— PROBLEM DETAILS —
Of all the entries below, retype only the lines from the one with "Task: Expand the JIRA card chevron arrow" through the one with "Task: Click the Origin D cell", exactly as they appear.

— DATA TO PROCESS —
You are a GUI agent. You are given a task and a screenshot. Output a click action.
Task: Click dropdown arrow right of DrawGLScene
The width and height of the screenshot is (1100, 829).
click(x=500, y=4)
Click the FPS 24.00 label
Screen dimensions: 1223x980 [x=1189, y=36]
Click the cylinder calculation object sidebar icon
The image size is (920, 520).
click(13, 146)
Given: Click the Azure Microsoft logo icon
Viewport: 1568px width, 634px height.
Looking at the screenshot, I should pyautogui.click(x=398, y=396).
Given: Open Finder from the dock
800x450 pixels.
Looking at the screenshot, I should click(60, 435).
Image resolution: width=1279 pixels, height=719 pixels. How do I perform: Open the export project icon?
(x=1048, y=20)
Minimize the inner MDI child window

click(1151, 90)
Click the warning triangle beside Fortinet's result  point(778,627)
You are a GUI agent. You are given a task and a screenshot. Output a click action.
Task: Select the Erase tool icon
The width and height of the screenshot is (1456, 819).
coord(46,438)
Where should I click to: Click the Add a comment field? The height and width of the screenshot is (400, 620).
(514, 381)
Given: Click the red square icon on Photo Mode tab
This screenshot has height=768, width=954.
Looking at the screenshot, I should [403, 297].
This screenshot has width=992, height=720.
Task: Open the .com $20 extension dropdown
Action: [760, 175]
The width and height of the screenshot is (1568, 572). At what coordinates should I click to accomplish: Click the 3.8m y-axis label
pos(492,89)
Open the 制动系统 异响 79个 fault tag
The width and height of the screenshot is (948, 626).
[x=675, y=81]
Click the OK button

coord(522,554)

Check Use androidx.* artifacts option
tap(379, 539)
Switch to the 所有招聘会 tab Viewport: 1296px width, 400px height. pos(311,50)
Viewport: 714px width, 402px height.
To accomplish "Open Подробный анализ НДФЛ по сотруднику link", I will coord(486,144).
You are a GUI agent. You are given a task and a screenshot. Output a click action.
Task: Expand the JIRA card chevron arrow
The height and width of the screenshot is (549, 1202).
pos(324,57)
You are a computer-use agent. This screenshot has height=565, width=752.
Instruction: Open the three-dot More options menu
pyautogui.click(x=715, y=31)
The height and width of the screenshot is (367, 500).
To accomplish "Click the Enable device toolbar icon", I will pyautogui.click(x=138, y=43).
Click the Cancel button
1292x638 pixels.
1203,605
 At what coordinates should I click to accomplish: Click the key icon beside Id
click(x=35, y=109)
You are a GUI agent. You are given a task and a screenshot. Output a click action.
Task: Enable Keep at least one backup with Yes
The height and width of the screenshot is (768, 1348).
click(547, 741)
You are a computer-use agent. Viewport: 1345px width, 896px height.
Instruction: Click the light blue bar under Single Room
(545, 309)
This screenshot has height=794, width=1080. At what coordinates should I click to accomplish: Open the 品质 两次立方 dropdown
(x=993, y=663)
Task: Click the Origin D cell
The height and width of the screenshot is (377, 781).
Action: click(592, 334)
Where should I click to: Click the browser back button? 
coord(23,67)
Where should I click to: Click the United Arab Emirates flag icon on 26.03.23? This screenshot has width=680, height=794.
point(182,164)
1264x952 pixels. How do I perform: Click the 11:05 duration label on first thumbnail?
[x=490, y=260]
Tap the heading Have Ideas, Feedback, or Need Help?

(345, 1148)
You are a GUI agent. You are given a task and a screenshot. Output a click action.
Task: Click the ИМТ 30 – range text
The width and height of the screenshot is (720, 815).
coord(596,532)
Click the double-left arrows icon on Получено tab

— ANSWER BOX —
Task: Expand the JIRA card chevron arrow
The height and width of the screenshot is (549, 1202).
pos(324,57)
You are a computer-use agent. This screenshot has height=565, width=752.
Instruction: Open the three-dot More options menu
pyautogui.click(x=715, y=31)
The height and width of the screenshot is (367, 500).
To accomplish "Click the Enable device toolbar icon", I will pyautogui.click(x=138, y=43).
Click the Cancel button
1292x638 pixels.
1203,605
 At what coordinates should I click to accomplish: Click the key icon beside Id
click(x=35, y=109)
You are a GUI agent. You are given a task and a screenshot. Output a click action.
Task: Enable Keep at least one backup with Yes
The height and width of the screenshot is (768, 1348).
click(547, 741)
You are a computer-use agent. Viewport: 1345px width, 896px height.
Instruction: Click the light blue bar under Single Room
(545, 309)
This screenshot has height=794, width=1080. At what coordinates should I click to accomplish: Open the 品质 两次立方 dropdown
(x=993, y=663)
Task: Click the Origin D cell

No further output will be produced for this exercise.